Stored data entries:
****************************************

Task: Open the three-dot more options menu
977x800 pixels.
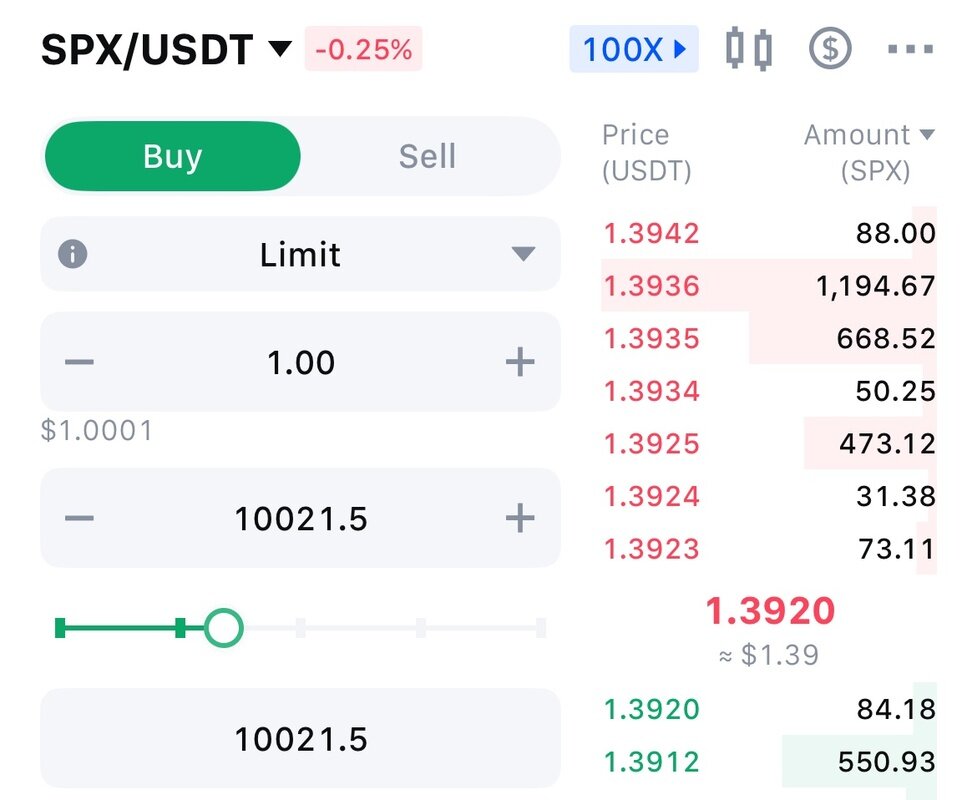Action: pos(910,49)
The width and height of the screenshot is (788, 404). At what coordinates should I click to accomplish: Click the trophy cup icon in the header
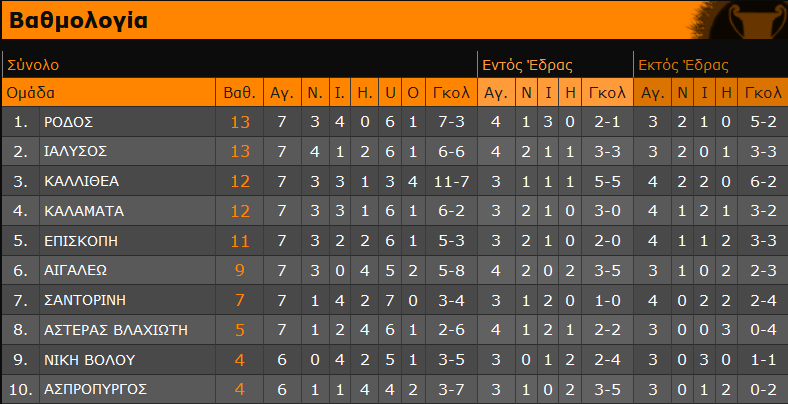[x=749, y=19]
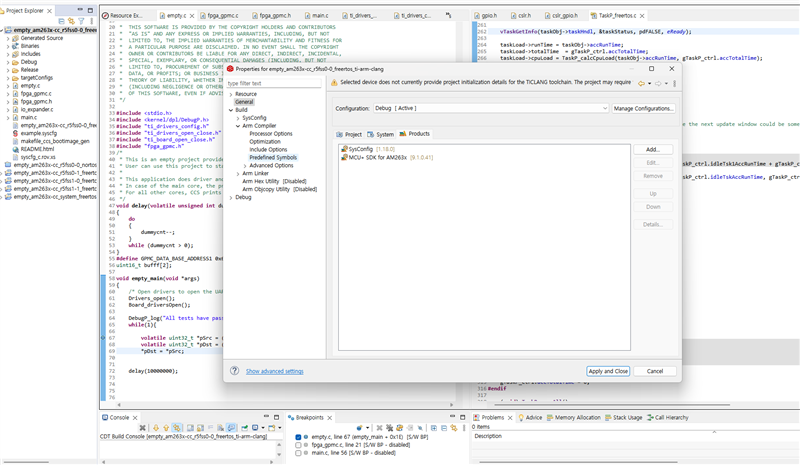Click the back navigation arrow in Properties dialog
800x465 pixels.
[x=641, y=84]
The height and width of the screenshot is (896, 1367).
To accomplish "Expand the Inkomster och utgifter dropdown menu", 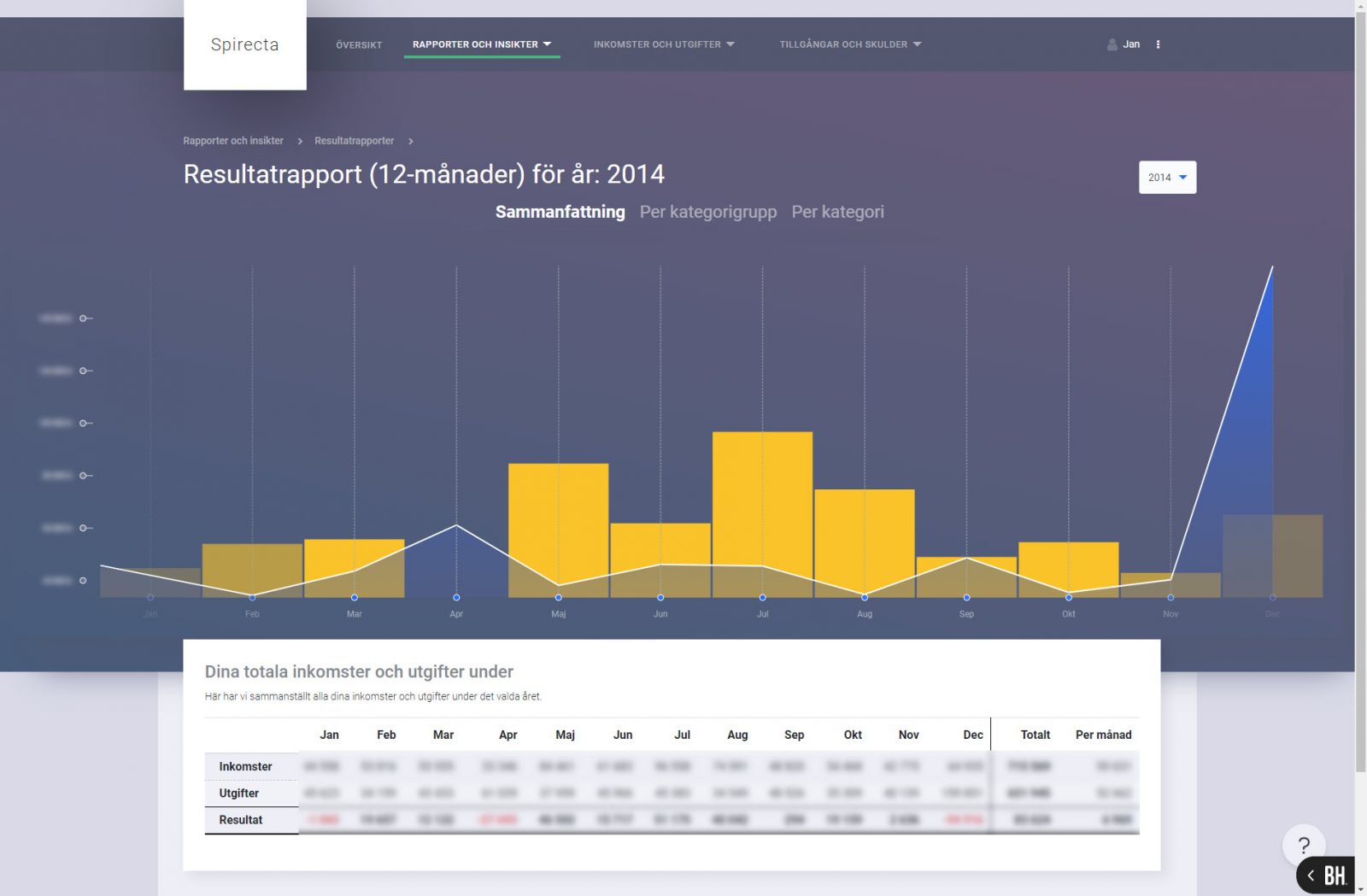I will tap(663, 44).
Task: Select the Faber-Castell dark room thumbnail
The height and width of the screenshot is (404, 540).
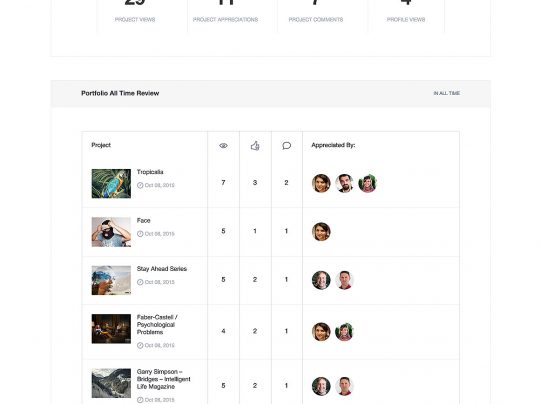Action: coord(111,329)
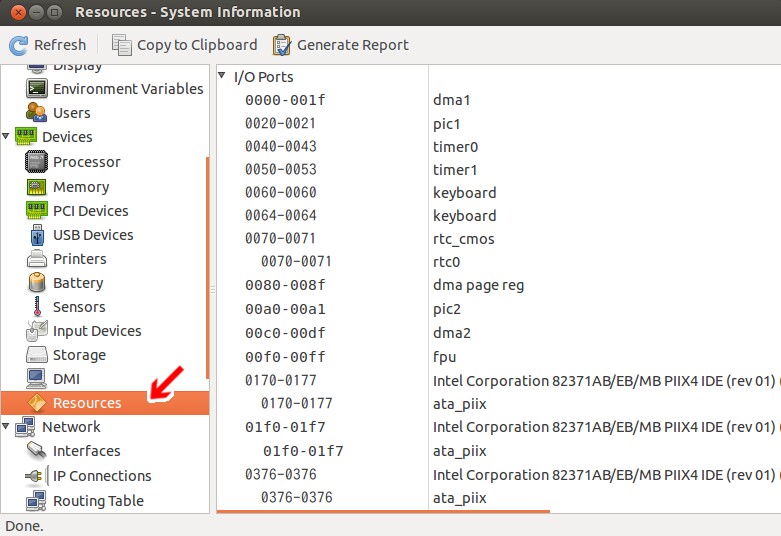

****************************************

> [What the exercise asks]:
Please, leaving out all pictures, transcribe exactly the lines above from the one containing "The height and width of the screenshot is (404, 540)." through the final line, both included.

> [Result for this exercise]:
The height and width of the screenshot is (404, 540).
Action: coord(111,329)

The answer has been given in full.